====== RECORDED INFORMATION ======
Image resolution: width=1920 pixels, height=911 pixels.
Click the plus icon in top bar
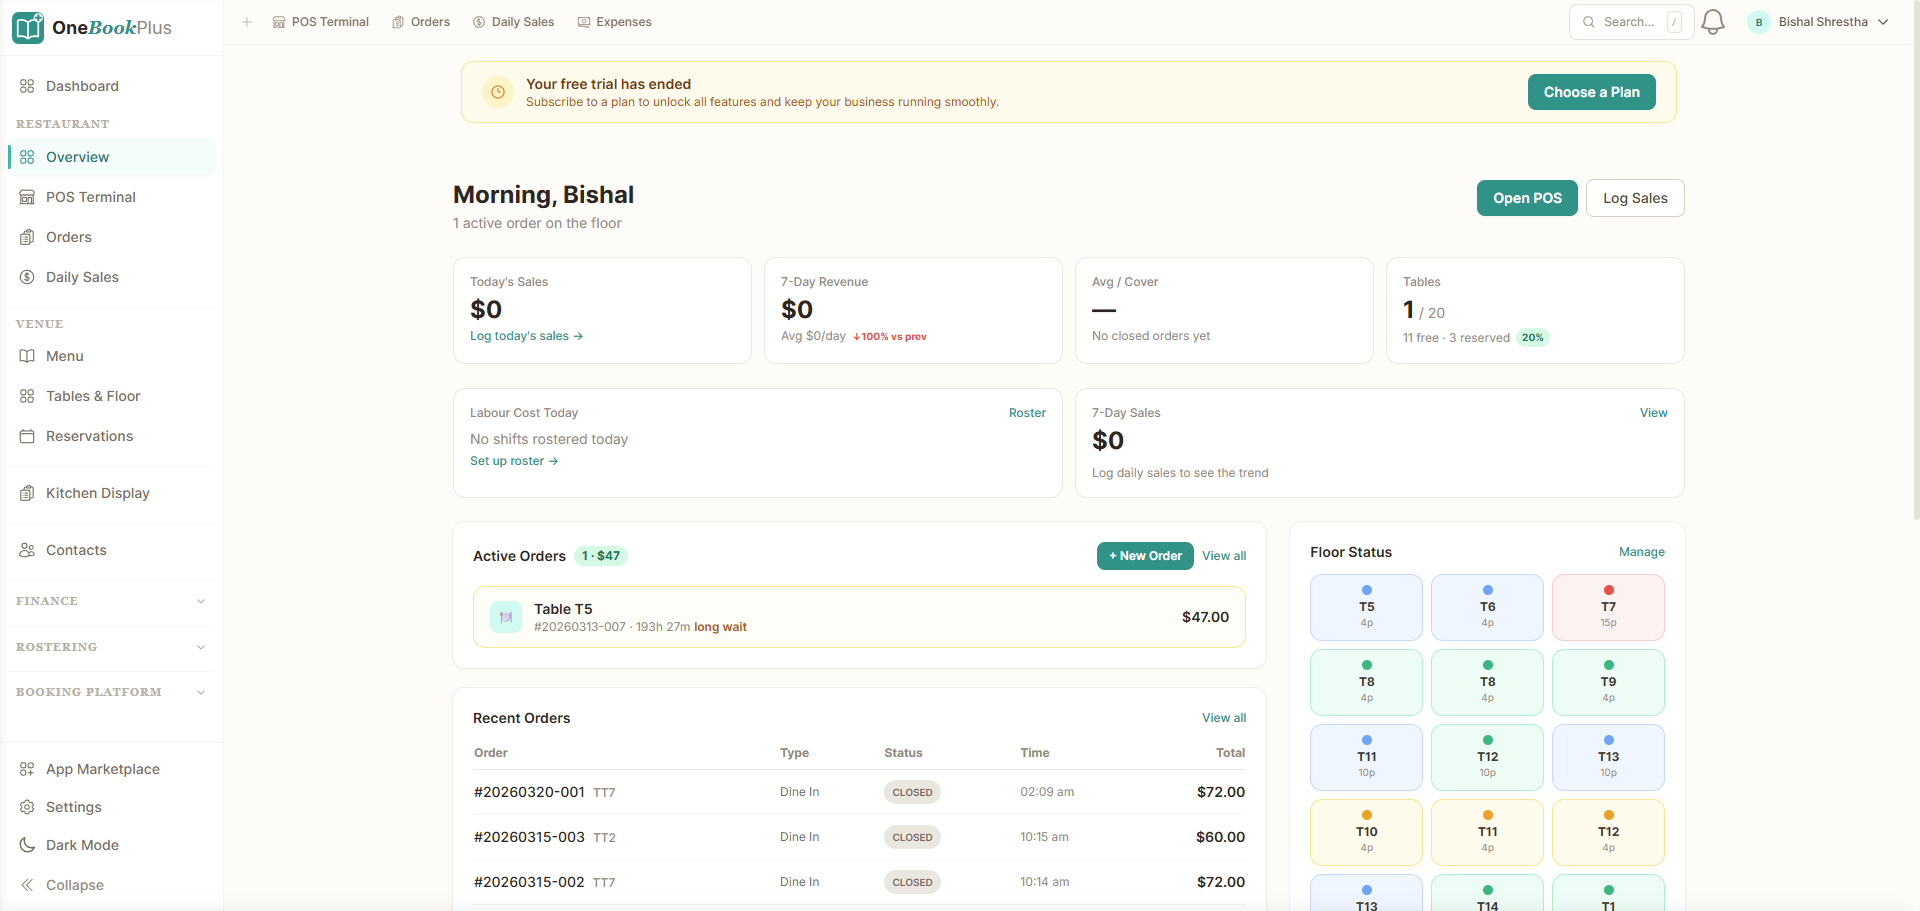(x=247, y=22)
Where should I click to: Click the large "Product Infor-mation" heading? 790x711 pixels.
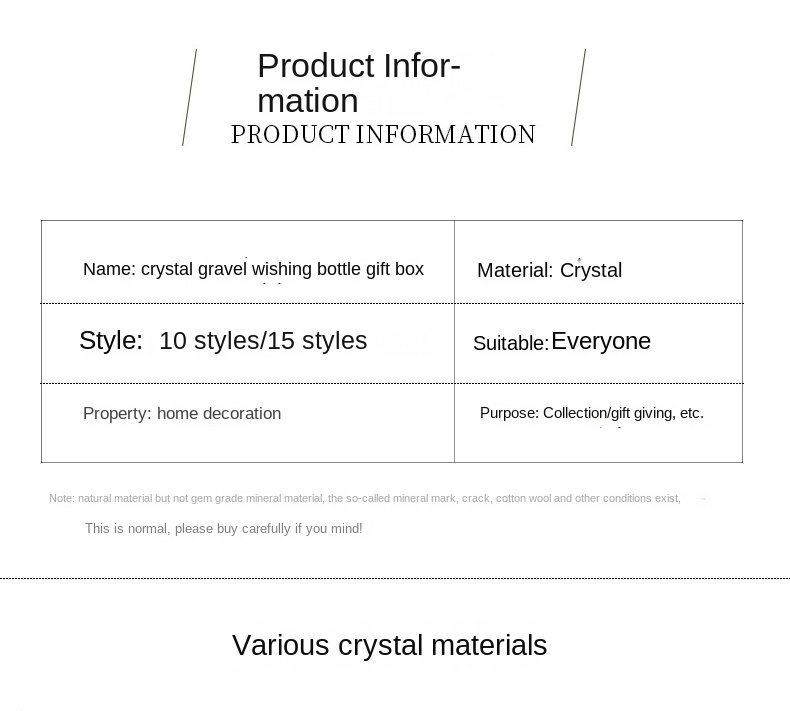pyautogui.click(x=358, y=83)
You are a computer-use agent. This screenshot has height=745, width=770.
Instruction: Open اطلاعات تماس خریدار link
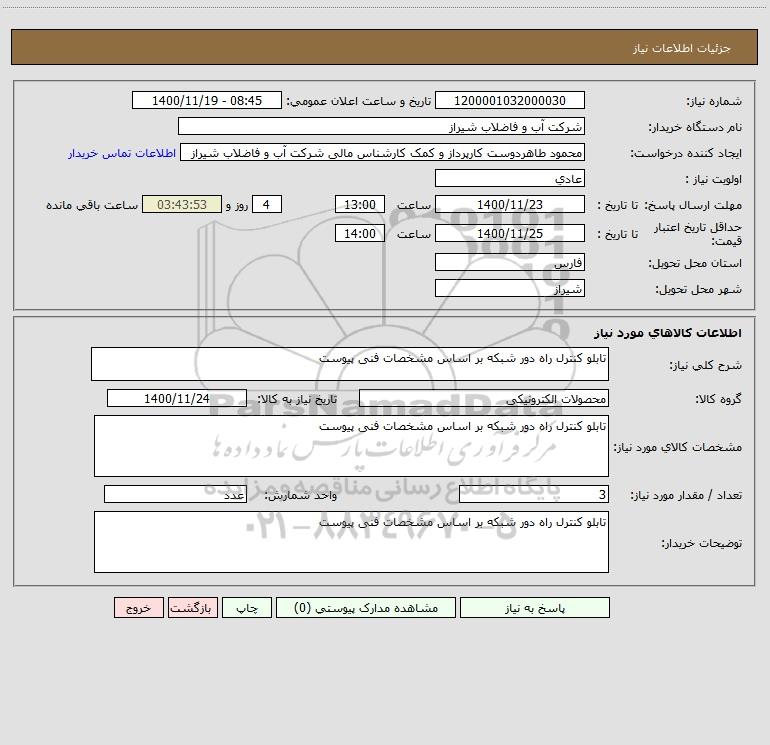122,153
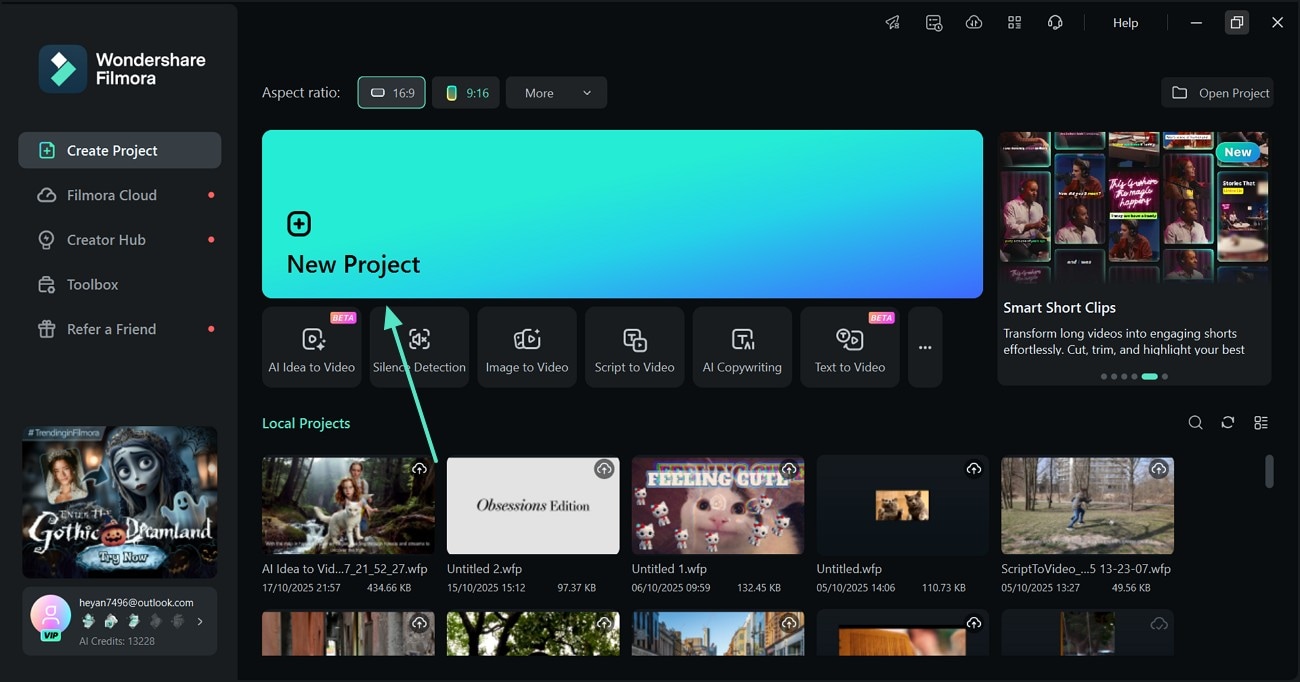Open the AI Copywriting tool

742,346
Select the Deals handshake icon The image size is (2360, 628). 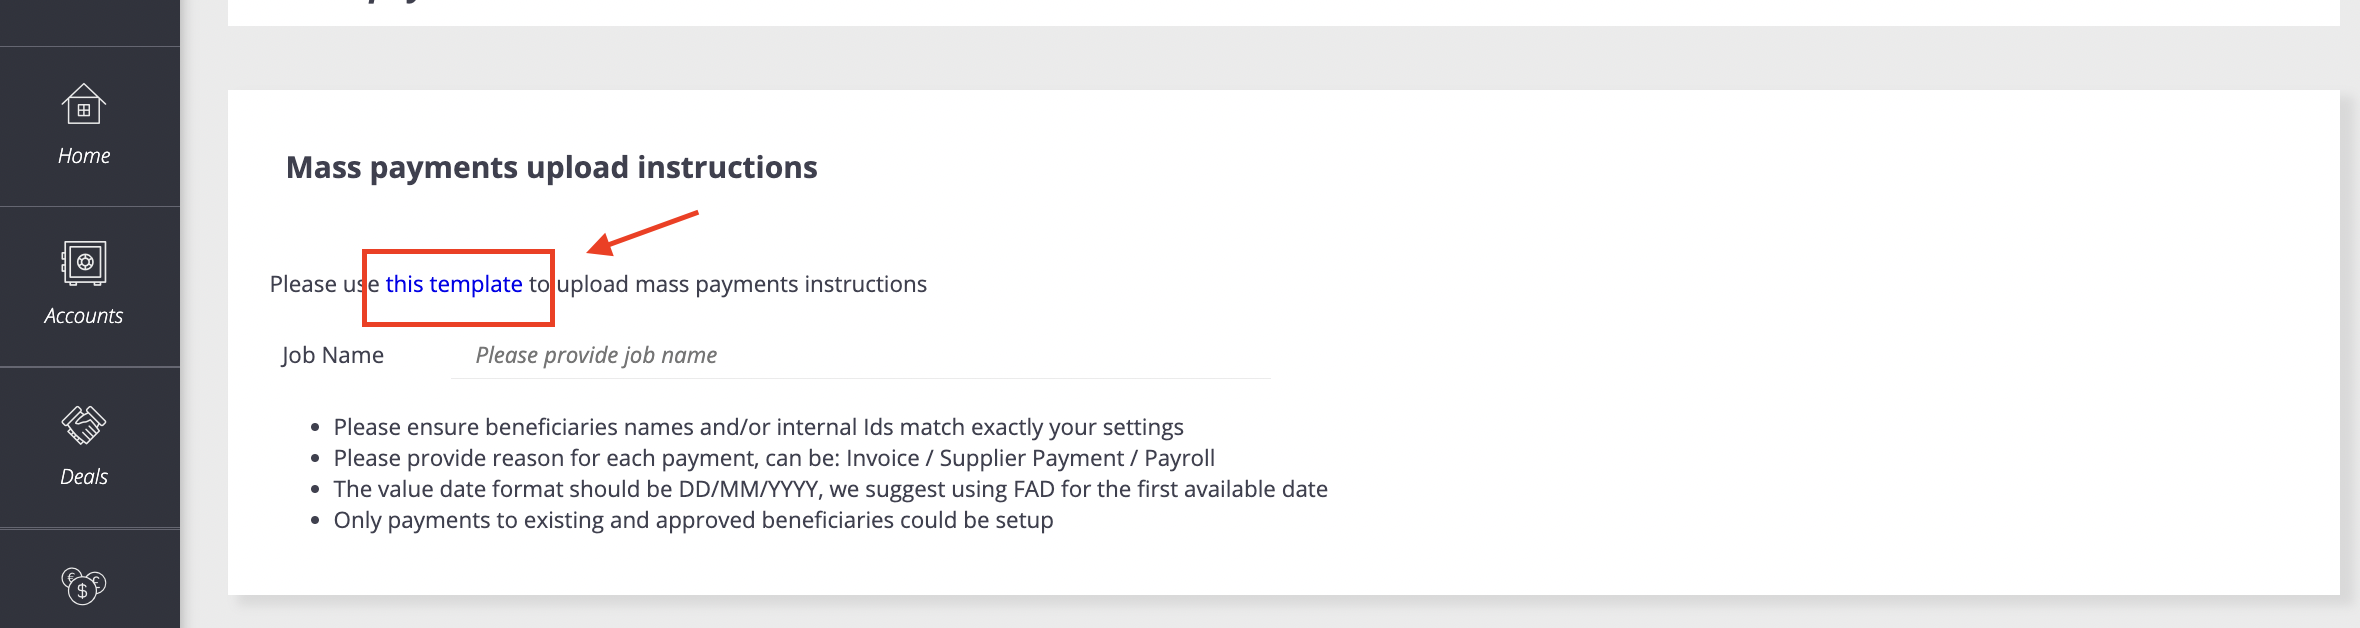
======
EXERCISE DIRECTIONS: Go through the data above and transcribe it in full, omitting any image.

REPLY TO THE TASK:
Image resolution: width=1920 pixels, height=911 pixels.
Click the plus icon in top bar
(x=247, y=22)
Where should I click to: Click the large "Product Infor-mation" heading? 790x711 pixels.
pyautogui.click(x=358, y=83)
You are a computer-use agent. This screenshot has height=745, width=770.
Instruction: Open اطلاعات تماس خریدار link
122,153
Open the AI Copywriting tool

742,346
Select the Deals handshake icon The image size is (2360, 628). 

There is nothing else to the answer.